* MATERIAL FOR THE TASK
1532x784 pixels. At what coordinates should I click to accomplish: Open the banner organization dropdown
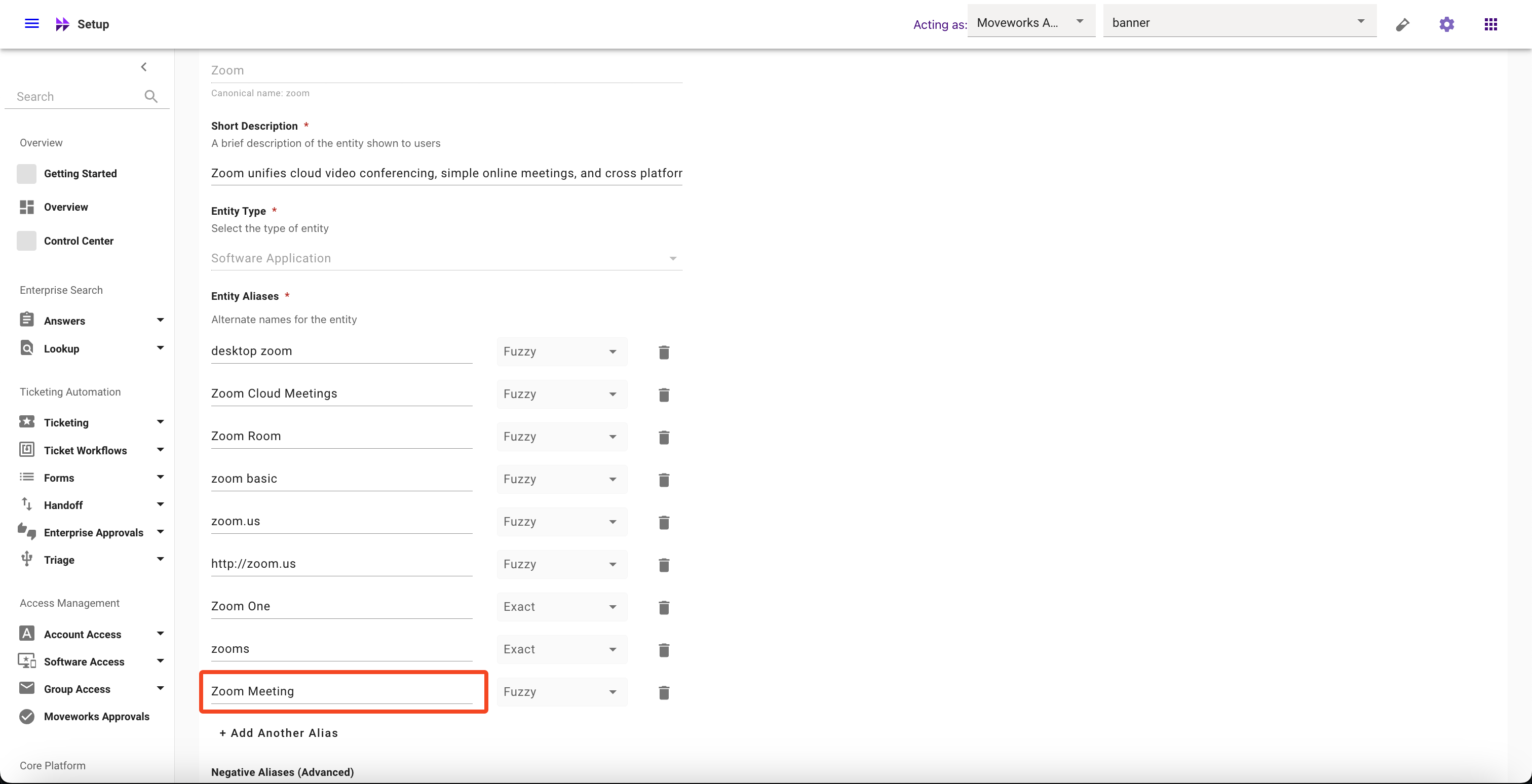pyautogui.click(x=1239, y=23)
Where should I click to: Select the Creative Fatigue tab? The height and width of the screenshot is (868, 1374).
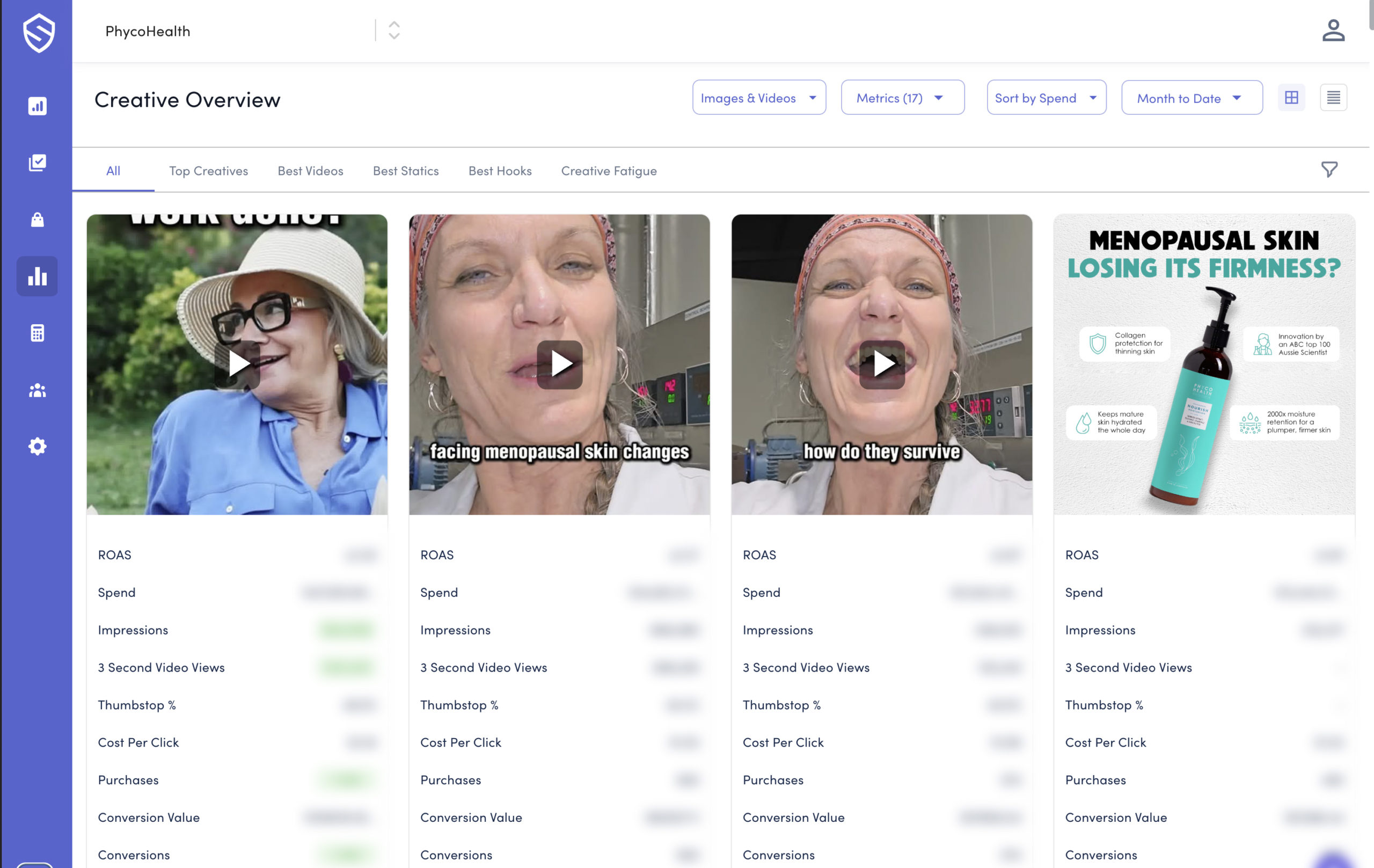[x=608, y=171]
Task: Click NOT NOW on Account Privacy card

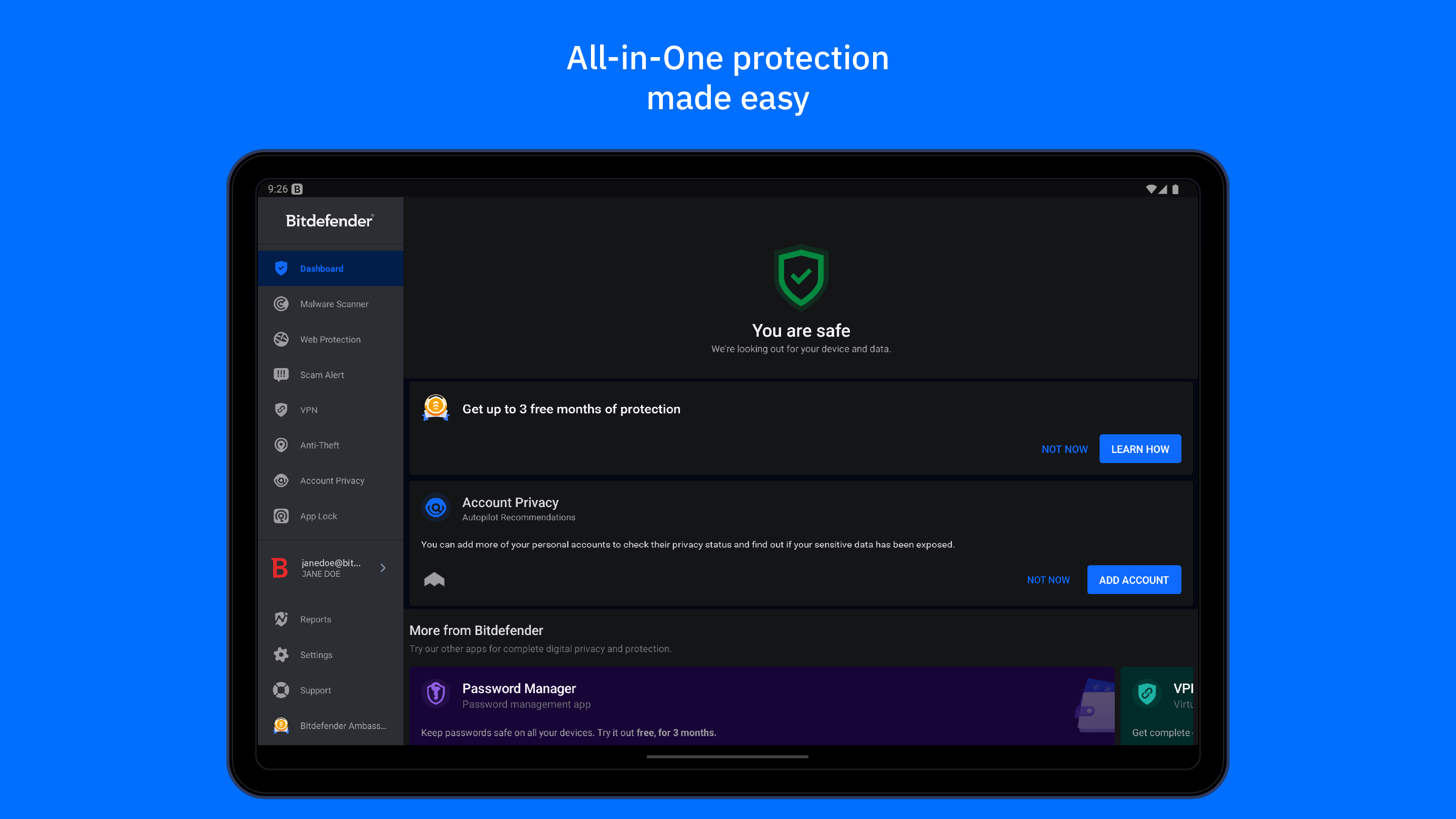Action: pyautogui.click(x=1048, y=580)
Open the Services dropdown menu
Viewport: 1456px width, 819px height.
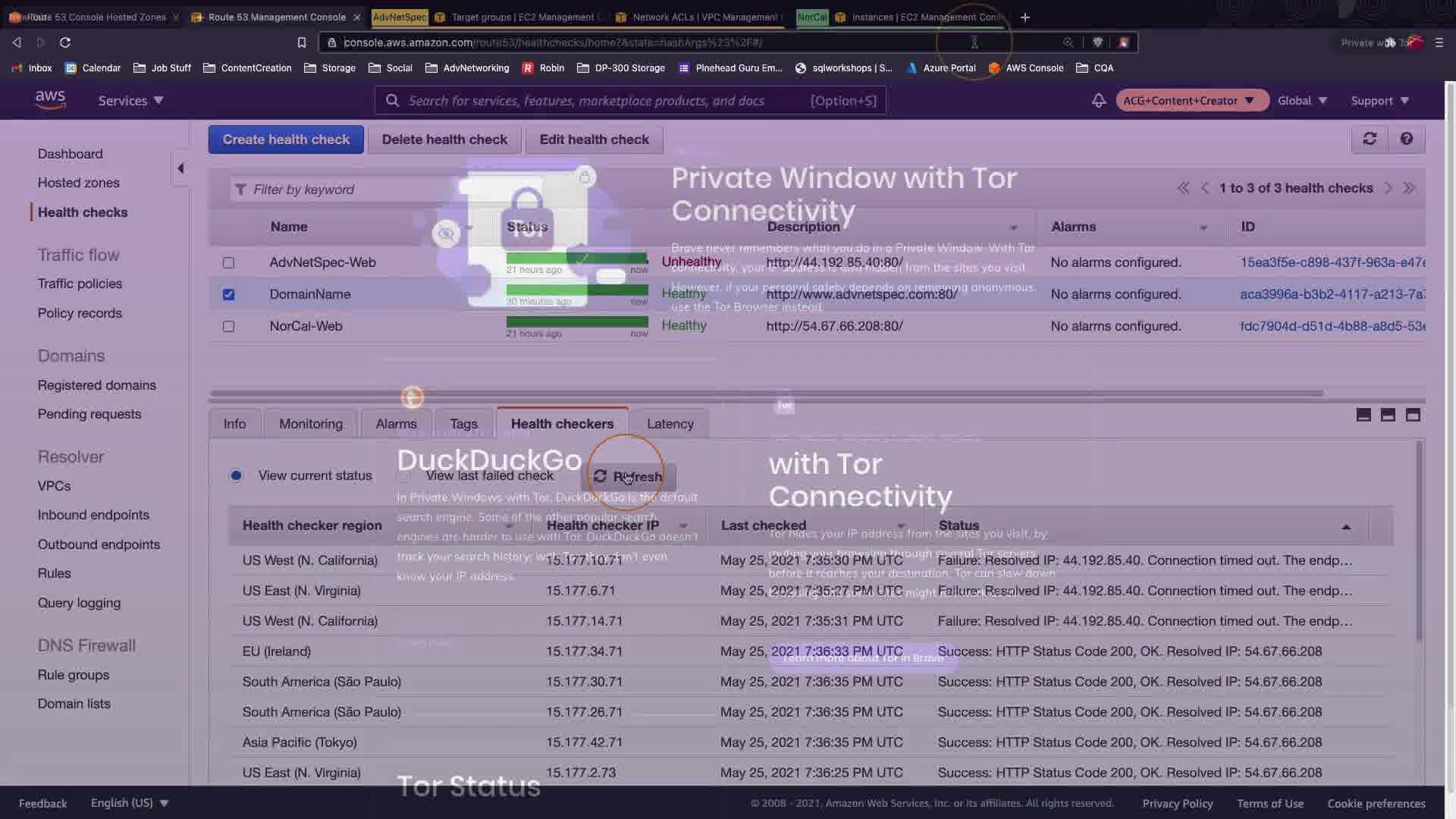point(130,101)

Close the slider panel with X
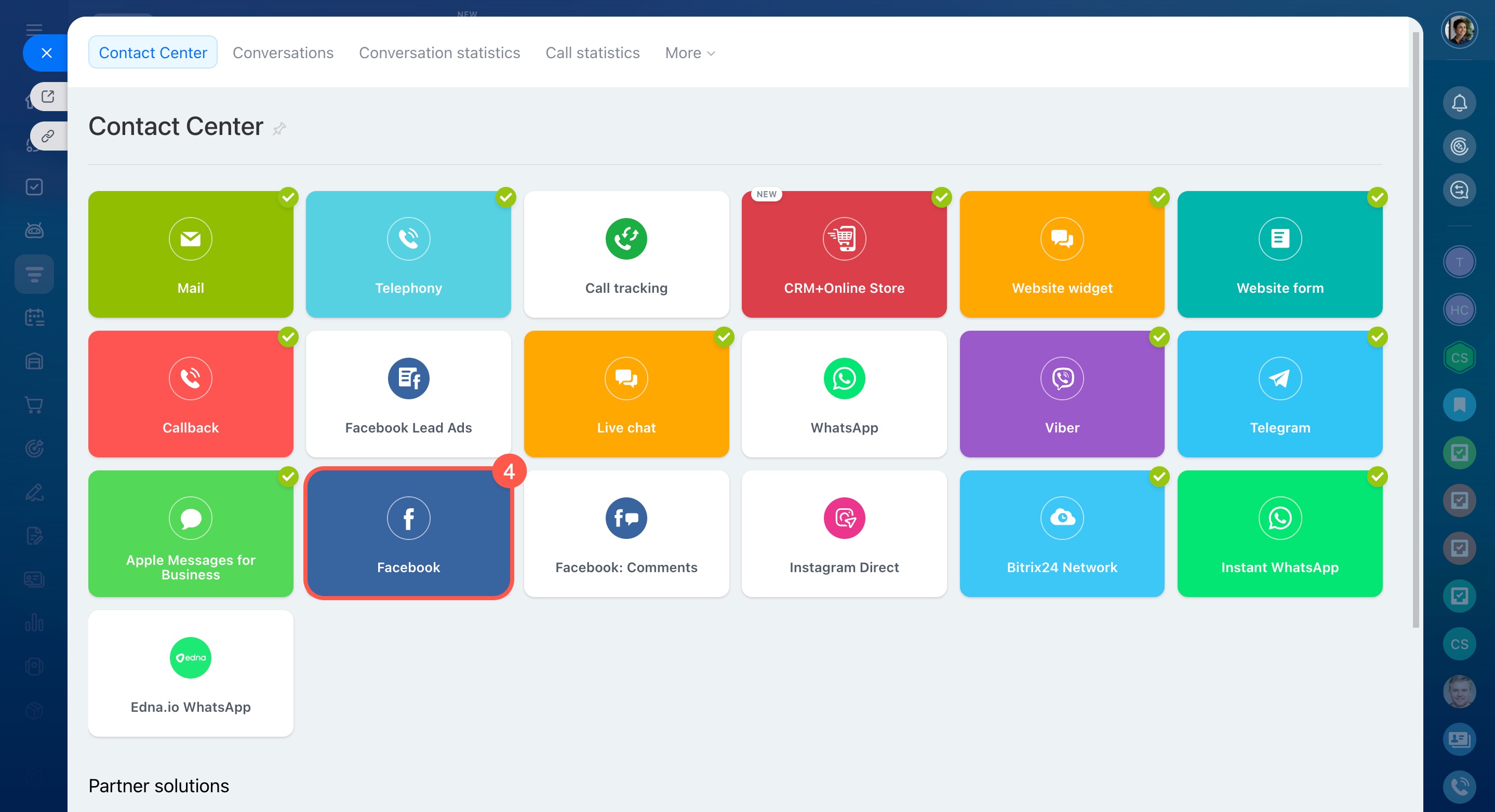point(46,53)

* TASK OBJECTIVE
Each record is to be written out exactly. No picture goes in.

* OUTPUT OF THE EXERCISE
1532x784 pixels. At what coordinates should I click to accomplish: Open the banner organization dropdown
pyautogui.click(x=1239, y=23)
Where should I click to: Select the Creative Fatigue tab? The height and width of the screenshot is (868, 1374).
[x=608, y=171]
Task: Click NOT NOW on Account Privacy card

Action: pyautogui.click(x=1048, y=580)
Open the Services dropdown menu
Viewport: 1456px width, 819px height.
point(130,101)

Close the slider panel with X
point(46,53)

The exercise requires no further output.